How much did we drink? Jesus. My tongue feels fat and dry in my mouth. And I’m absolutely starving. I make an executive decision and head for the phone.
Halfway across the floor, I feel a sharp pain shoot up through my foot and I lose my balance, crashing down hard onto the stone tiles.
Fucking hell, ow ow ow. Fucking ow.
A bright bulb of blood blossoms on the arch of my foot. Fuck. I see the offending scissors kicked up next to me. The bulb of blood bursts into a dribble and runs down and drips to the floor. My head throbs.
Oh, fuck this. I stand slowly, cautiously, and hobble to the phone. They pick up after two rings.
“Hi there. Can I order some room service please?…Yes, that’s it. Yes. Can I get two full breakfasts…poached, coffee for two, pastry basket….Yes, yes, that one. Orange juice for two. And do you have plasters?…No. Plasters—Band-Aids?…No. Band—? Like a first-aid kit or…Oh, oh yes! Yes, that’s great. Yes, great. Thank you.” I hang up and collapse back into bed, my foot bleeding into the sheets.
Mark stirs next to me. He grunts.
“Twenty minutes,” I mumble, and fall asleep.
I wake as Mark pulls the breakfast trolley through the room and out onto the deck. He’s wrapped in a hotel robe, bright white against his tanned skin. I grab the first-aid kit they brought and limp out to join him. Oversized T-shirt covering my underwear, foot crusted over with dried blood.

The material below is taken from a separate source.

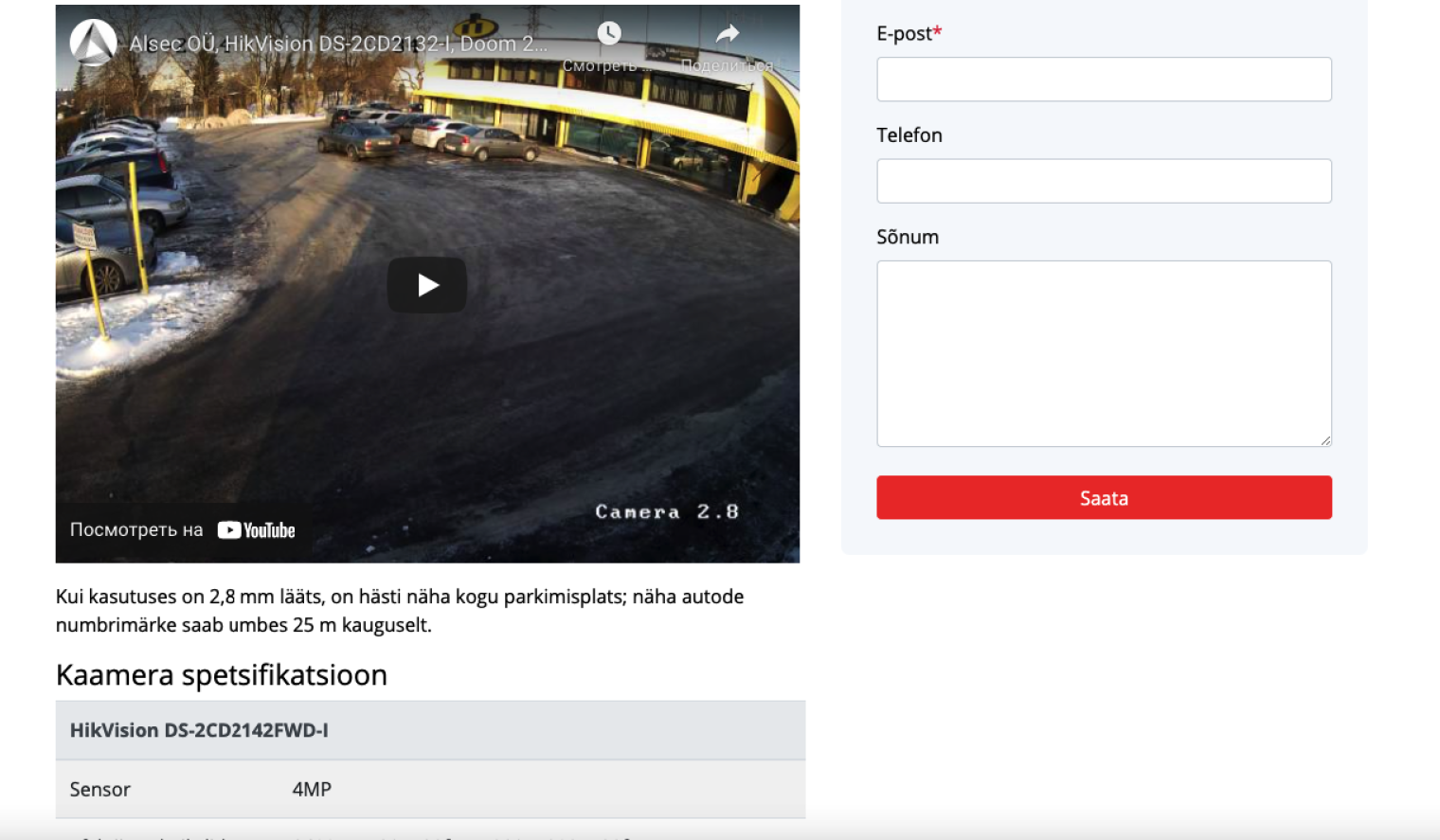The image size is (1440, 840).
Task: Click the Share arrow icon on the video
Action: pyautogui.click(x=727, y=35)
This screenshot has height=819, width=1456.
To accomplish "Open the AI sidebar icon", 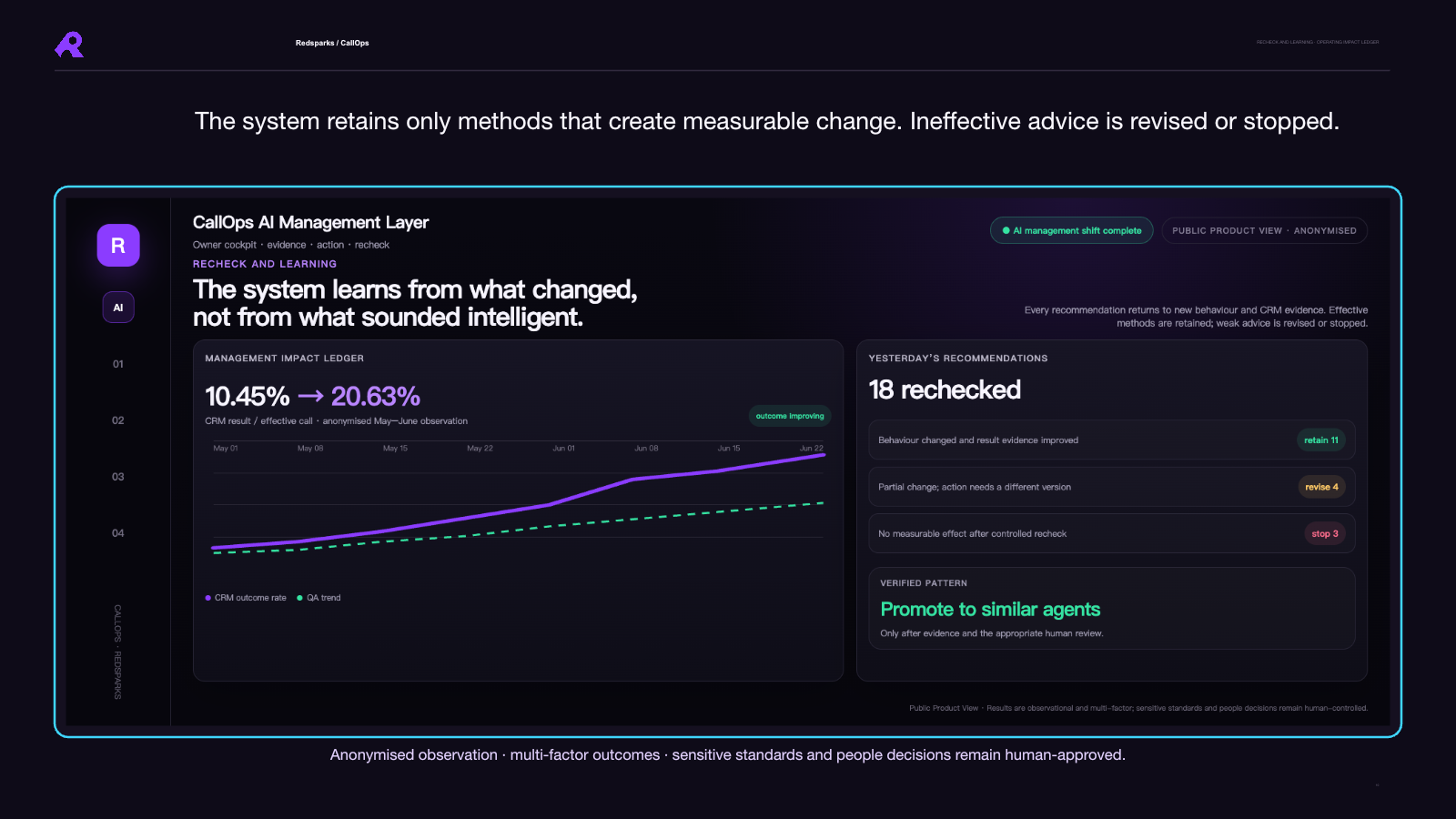I will point(118,308).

We eat in silence, staring dazed into the middle distance. I hobble back in to fetch us painkillers. Then after putting a plaster over my injury, I make the short move across to a sunlounger and promptly fall asleep again.
When I wake I see Mark has pulled the sunshade over me. God, I love him. I test my head with a gentle nod, a gentle shake. Yes, better. Much better. Maybe a shower now. I hobble back into the room past Mark watching Attenborough on cable and into the bathroom. He blows me a kiss as I pass by.
I let the cool water run over my face and hair. I rub the shampoo deep into my scalp; the massage feels heavenly. I think about last night. What did we do once we got back? I don’t remember having ice cream. I remember the scissors, getting the scissors, for the bag. That’s it.
I wrap a fresh towel around myself and wander back in to Mark.
“Did we open it?” I ask. I really hope we didn’t. There’s no way we can hand it in if we’ve ruined it.
He grimaces and hauls the bag up onto the bed.